* _DATA EXTRACTS_:
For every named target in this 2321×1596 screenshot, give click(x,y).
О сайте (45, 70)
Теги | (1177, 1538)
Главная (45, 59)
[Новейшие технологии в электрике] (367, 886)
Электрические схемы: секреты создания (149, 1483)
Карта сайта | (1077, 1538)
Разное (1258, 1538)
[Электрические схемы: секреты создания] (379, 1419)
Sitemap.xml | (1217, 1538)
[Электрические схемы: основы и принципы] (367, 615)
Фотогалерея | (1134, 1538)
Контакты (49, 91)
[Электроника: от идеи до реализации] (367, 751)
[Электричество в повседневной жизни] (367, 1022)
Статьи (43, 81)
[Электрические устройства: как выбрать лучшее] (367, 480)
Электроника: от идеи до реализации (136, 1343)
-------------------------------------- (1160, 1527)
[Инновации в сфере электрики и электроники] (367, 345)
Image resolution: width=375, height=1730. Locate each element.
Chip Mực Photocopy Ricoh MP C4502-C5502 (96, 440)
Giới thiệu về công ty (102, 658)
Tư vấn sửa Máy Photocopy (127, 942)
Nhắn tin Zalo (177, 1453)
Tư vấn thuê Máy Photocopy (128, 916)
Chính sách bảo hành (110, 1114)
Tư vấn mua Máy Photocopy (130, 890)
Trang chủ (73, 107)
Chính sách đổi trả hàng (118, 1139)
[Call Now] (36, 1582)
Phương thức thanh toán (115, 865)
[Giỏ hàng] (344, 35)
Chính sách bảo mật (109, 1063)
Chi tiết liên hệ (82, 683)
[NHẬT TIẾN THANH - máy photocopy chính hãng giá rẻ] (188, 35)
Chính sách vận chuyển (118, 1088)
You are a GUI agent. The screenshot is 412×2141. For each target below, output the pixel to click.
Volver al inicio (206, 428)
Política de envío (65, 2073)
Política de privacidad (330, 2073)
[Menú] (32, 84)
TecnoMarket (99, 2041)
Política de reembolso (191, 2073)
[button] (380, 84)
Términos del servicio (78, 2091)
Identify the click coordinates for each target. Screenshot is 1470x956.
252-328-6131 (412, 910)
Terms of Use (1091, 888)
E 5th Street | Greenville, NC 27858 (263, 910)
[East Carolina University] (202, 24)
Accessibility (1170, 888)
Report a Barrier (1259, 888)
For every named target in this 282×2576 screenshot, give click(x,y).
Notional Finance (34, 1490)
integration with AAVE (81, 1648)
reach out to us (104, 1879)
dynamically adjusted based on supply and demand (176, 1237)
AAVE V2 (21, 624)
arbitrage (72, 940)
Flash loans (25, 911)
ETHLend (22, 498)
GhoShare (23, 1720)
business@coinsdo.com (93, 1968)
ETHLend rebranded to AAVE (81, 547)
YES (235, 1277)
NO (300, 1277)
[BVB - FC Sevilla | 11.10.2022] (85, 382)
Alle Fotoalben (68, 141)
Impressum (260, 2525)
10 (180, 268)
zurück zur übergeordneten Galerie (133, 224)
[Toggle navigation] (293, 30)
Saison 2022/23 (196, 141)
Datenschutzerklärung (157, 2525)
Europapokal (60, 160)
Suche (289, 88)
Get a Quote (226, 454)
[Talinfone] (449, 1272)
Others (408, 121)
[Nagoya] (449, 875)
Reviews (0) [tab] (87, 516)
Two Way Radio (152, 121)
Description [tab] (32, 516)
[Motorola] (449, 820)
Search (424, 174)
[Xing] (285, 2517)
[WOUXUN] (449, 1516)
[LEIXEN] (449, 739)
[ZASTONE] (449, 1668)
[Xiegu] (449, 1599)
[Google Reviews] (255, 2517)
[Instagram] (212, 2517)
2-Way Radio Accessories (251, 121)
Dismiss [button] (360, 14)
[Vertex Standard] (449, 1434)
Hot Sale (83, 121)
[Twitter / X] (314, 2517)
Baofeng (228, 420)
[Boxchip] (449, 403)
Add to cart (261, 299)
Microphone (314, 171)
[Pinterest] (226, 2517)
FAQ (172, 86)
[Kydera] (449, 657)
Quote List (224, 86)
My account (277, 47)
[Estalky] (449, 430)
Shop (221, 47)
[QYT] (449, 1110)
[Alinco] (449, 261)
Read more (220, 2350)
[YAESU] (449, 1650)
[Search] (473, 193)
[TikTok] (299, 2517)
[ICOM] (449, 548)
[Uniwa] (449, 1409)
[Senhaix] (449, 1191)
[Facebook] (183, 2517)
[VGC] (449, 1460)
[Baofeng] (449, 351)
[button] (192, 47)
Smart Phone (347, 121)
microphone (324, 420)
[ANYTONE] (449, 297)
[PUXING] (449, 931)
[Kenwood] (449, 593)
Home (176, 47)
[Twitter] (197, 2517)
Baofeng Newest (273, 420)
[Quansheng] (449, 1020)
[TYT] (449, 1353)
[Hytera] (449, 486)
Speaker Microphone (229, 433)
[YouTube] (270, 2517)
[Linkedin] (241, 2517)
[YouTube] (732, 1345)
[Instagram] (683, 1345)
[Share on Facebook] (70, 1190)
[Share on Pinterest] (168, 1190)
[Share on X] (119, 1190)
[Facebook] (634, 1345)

* _EXERCISE DIRECTIONS_: Each line of the records should be repeated exactly as it stands.

* _ANSWER AREA_:
For every named target in this 2321×1596 screenshot, give click(x,y).
О сайте (45, 70)
Теги | (1177, 1538)
Главная (45, 59)
[Новейшие технологии в электрике] (367, 886)
Электрические схемы: секреты создания (149, 1483)
Карта сайта | (1077, 1538)
Разное (1258, 1538)
[Электрические схемы: секреты создания] (379, 1419)
Sitemap.xml | (1217, 1538)
[Электрические схемы: основы и принципы] (367, 615)
Фотогалерея | (1134, 1538)
Контакты (49, 91)
[Электроника: от идеи до реализации] (367, 751)
[Электричество в повседневной жизни] (367, 1022)
Статьи (43, 81)
[Электрические устройства: как выбрать лучшее] (367, 480)
Электроника: от идеи до реализации (136, 1343)
-------------------------------------- (1160, 1527)
[Инновации в сфере электрики и электроники] (367, 345)
Image resolution: width=375, height=1730. Locate each element.
Chip Mực Photocopy Ricoh MP C4502-C5502 (96, 440)
Giới thiệu về công ty (102, 658)
Tư vấn sửa Máy Photocopy (127, 942)
Nhắn tin Zalo (177, 1453)
Tư vấn thuê Máy Photocopy (128, 916)
Chính sách bảo hành (110, 1114)
Tư vấn mua Máy Photocopy (130, 890)
Trang chủ (73, 107)
Chính sách đổi trả hàng (118, 1139)
[Call Now] (36, 1582)
Phương thức thanh toán (115, 865)
[Giỏ hàng] (344, 35)
Chính sách bảo mật (109, 1063)
Chi tiết liên hệ (82, 683)
[NHẬT TIẾN THANH - máy photocopy chính hãng giá rẻ] (188, 35)
Chính sách vận chuyển (118, 1088)
You are a GUI agent. The screenshot is 412×2141. For each target below, output the pixel to click.
Volver al inicio (206, 428)
Política de envío (65, 2073)
Política de privacidad (330, 2073)
[Menú] (32, 84)
TecnoMarket (99, 2041)
Política de reembolso (191, 2073)
[button] (380, 84)
Términos del servicio (78, 2091)
Identify the click coordinates for each target. Screenshot is 1470x956.
252-328-6131 (412, 910)
Terms of Use (1091, 888)
E 5th Street | Greenville, NC 27858 (263, 910)
[East Carolina University] (202, 24)
Accessibility (1170, 888)
Report a Barrier (1259, 888)
For every named target in this 282×2576 screenshot, give click(x,y).
Notional Finance (34, 1490)
integration with AAVE (81, 1648)
reach out to us (104, 1879)
dynamically adjusted based on supply and demand (176, 1237)
AAVE V2 (21, 624)
arbitrage (72, 940)
Flash loans (25, 911)
ETHLend (22, 498)
GhoShare (23, 1720)
business@coinsdo.com (93, 1968)
ETHLend rebranded to AAVE (81, 547)
YES (235, 1277)
NO (300, 1277)
[BVB - FC Sevilla | 11.10.2022] (85, 382)
Alle Fotoalben (68, 141)
Impressum (260, 2525)
10 (180, 268)
zurück zur übergeordneten Galerie (133, 224)
[Toggle navigation] (293, 30)
Saison 2022/23 (196, 141)
Datenschutzerklärung (157, 2525)
Europapokal (60, 160)
Suche (289, 88)
Get a Quote (226, 454)
[Talinfone] (449, 1272)
Others (408, 121)
[Nagoya] (449, 875)
Reviews (0) [tab] (87, 516)
Two Way Radio (152, 121)
Description [tab] (32, 516)
[Motorola] (449, 820)
Search (424, 174)
[Xing] (285, 2517)
[WOUXUN] (449, 1516)
[LEIXEN] (449, 739)
[ZASTONE] (449, 1668)
[Xiegu] (449, 1599)
[Google Reviews] (255, 2517)
[Instagram] (212, 2517)
2-Way Radio Accessories (251, 121)
Dismiss [button] (360, 14)
[Vertex Standard] (449, 1434)
Hot Sale (83, 121)
[Twitter / X] (314, 2517)
Baofeng (228, 420)
[Boxchip] (449, 403)
Add to cart (261, 299)
Microphone (314, 171)
[Pinterest] (226, 2517)
FAQ (172, 86)
[Kydera] (449, 657)
Quote List (224, 86)
My account (277, 47)
[Estalky] (449, 430)
Shop (221, 47)
[QYT] (449, 1110)
[Alinco] (449, 261)
Read more (220, 2350)
[YAESU] (449, 1650)
[Search] (473, 193)
[TikTok] (299, 2517)
[ICOM] (449, 548)
[Uniwa] (449, 1409)
[Senhaix] (449, 1191)
[Facebook] (183, 2517)
[VGC] (449, 1460)
[Baofeng] (449, 351)
[button] (192, 47)
Smart Phone (347, 121)
microphone (324, 420)
[ANYTONE] (449, 297)
[PUXING] (449, 931)
[Kenwood] (449, 593)
Home (176, 47)
[Twitter] (197, 2517)
Baofeng Newest (273, 420)
[Quansheng] (449, 1020)
[TYT] (449, 1353)
[Hytera] (449, 486)
Speaker Microphone (229, 433)
[YouTube] (270, 2517)
[Linkedin] (241, 2517)
[YouTube] (732, 1345)
[Instagram] (683, 1345)
[Share on Facebook] (70, 1190)
[Share on Pinterest] (168, 1190)
[Share on X] (119, 1190)
[Facebook] (634, 1345)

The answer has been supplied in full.